Als Naturschutzverband anerkannt, trägt der DJV mit dieser Bildungsinitiative einen wesentlichen Teil dazu bei, Kindern und Jugendlichen den Umwelt- und Naturschutzgedanken nahezubringen, wozu Formen der Natur- und Umweltpädagogik, zu denen auch die Waldpädagogik zählt, genutzt werden.
Auszeichnungen
Die Initiative Lernort Natur wurde zweimal von der UNESCO als offizielles Projekt der UN-Dekade „Bildung für nachhaltige Entwicklung 2005–2014“ sowie im Jahr 2020 als Projekt der UN-Dekade Biologische Vielfalt 2011–2020 im Sonderwettbewerb „Soziale Natur – Natur für alle“ ausgezeichnet.
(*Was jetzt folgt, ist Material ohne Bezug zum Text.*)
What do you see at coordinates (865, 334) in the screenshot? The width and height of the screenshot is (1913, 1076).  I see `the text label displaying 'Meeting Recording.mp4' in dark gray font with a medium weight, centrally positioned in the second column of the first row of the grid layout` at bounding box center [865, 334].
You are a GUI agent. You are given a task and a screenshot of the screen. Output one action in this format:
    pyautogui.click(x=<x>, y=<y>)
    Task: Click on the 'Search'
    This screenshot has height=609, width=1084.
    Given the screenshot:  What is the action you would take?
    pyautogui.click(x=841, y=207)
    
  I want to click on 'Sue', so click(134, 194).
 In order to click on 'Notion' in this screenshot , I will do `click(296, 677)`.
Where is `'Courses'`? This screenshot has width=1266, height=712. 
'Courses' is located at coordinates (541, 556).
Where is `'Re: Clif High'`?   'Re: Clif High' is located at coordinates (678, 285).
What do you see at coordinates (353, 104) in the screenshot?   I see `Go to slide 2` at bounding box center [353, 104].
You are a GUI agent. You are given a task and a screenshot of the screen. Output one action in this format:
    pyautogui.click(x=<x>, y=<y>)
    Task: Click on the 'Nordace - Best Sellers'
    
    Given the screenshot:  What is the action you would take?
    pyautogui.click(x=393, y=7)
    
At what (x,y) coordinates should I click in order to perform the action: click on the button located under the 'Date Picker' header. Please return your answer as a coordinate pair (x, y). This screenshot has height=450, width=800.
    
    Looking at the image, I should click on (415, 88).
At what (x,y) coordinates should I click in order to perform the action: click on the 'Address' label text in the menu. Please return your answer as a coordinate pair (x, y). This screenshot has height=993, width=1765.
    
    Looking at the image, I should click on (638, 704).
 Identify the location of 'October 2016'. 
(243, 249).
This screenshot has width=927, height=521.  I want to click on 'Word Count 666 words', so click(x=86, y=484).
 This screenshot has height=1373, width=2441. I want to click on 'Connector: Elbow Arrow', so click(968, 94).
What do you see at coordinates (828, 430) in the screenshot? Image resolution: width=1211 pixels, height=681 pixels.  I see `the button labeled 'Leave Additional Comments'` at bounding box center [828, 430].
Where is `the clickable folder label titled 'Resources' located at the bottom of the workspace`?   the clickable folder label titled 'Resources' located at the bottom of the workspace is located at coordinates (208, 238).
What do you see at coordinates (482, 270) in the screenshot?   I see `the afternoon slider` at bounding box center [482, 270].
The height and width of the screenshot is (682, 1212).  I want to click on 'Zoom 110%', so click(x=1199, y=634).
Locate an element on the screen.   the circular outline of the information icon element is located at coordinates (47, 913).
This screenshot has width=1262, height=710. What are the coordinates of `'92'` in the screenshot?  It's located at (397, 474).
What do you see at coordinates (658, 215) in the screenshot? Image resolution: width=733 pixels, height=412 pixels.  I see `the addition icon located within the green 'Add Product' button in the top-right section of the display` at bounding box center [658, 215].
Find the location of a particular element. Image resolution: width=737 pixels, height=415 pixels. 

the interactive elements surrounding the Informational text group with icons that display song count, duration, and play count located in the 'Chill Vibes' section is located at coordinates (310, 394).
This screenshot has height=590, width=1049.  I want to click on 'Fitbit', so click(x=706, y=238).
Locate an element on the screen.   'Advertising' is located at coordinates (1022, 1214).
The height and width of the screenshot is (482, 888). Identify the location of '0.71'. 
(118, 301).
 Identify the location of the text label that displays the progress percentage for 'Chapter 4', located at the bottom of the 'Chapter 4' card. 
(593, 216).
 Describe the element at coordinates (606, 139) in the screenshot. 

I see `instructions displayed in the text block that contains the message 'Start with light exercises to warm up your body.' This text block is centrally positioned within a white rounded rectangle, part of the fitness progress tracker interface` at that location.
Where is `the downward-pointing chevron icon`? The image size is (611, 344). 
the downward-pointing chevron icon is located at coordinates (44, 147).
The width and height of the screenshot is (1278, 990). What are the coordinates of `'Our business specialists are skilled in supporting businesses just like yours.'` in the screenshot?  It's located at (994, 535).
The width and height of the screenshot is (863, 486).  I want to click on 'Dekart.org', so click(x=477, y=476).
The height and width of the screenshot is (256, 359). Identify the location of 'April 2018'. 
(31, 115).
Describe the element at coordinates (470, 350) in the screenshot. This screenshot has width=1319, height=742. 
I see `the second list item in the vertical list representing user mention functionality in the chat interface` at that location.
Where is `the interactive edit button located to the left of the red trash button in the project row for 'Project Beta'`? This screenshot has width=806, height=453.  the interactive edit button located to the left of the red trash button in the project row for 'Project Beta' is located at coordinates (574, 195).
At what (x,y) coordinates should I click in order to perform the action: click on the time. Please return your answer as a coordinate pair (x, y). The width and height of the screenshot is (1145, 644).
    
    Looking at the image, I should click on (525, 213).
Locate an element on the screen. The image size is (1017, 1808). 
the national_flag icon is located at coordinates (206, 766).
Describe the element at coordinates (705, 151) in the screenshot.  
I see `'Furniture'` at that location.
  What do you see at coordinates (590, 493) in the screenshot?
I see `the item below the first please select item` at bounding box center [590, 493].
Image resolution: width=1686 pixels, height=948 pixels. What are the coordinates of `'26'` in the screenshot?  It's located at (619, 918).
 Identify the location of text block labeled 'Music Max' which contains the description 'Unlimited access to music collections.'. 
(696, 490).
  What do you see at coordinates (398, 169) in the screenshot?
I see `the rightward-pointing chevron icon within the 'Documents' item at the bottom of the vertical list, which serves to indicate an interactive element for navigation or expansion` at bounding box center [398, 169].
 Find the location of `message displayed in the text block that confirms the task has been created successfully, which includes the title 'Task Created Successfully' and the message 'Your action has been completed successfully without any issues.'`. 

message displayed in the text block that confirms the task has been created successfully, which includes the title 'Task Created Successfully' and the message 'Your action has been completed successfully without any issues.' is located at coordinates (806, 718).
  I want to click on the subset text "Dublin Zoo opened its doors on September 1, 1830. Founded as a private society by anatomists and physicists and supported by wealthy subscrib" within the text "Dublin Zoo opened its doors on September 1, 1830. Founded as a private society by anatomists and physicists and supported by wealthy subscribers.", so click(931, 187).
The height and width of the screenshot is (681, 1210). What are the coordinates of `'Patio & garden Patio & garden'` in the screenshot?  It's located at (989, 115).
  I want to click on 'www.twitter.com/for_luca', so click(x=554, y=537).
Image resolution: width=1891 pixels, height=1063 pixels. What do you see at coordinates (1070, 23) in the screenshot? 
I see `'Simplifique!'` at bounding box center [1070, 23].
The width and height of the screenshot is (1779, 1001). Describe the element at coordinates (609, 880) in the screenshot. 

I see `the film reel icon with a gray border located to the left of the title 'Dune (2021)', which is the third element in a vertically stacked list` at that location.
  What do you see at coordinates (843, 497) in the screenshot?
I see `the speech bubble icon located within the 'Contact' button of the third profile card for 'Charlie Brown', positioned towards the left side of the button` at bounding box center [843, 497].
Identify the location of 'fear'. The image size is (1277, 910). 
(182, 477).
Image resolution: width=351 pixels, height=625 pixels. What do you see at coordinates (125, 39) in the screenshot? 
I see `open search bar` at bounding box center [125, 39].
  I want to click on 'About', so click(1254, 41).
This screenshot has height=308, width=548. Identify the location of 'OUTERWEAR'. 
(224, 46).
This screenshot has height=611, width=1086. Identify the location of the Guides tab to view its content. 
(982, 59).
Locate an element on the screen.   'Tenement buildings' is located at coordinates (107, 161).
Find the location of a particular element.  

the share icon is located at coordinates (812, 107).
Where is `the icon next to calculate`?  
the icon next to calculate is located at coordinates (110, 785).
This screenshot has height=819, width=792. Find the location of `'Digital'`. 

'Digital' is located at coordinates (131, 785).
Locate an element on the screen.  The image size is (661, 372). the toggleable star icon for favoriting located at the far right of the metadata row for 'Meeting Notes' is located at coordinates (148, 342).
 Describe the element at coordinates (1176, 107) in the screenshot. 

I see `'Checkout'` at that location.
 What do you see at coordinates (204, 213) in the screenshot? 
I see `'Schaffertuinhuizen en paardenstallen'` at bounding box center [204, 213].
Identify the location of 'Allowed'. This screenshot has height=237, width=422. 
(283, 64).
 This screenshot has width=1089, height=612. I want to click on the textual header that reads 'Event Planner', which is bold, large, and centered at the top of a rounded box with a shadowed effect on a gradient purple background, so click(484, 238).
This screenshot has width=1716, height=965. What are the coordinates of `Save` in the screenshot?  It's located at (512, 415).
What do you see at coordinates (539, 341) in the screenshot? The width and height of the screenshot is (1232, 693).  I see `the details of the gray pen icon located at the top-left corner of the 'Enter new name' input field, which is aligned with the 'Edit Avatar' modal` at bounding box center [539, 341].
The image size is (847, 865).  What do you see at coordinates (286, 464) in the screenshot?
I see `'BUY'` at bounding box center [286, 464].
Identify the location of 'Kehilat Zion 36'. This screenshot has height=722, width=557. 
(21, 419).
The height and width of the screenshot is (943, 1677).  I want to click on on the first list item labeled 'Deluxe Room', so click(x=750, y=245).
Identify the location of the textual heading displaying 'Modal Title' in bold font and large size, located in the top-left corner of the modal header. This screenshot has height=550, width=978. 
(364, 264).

Das Projekt, so die Jury, animiere in vorbildlicher Weise eine Gesellschaftsgruppe deutschlandweit langfristig, sich ehrenamtlich für die Naturbildung insbesondere von Kindern zu engagieren. Die besonderen Würdigungen dieses jägerschaftlichen Engagements haben die Position von Lernort Natur im bildungs- und kulturpolitischen Bereich gestärkt.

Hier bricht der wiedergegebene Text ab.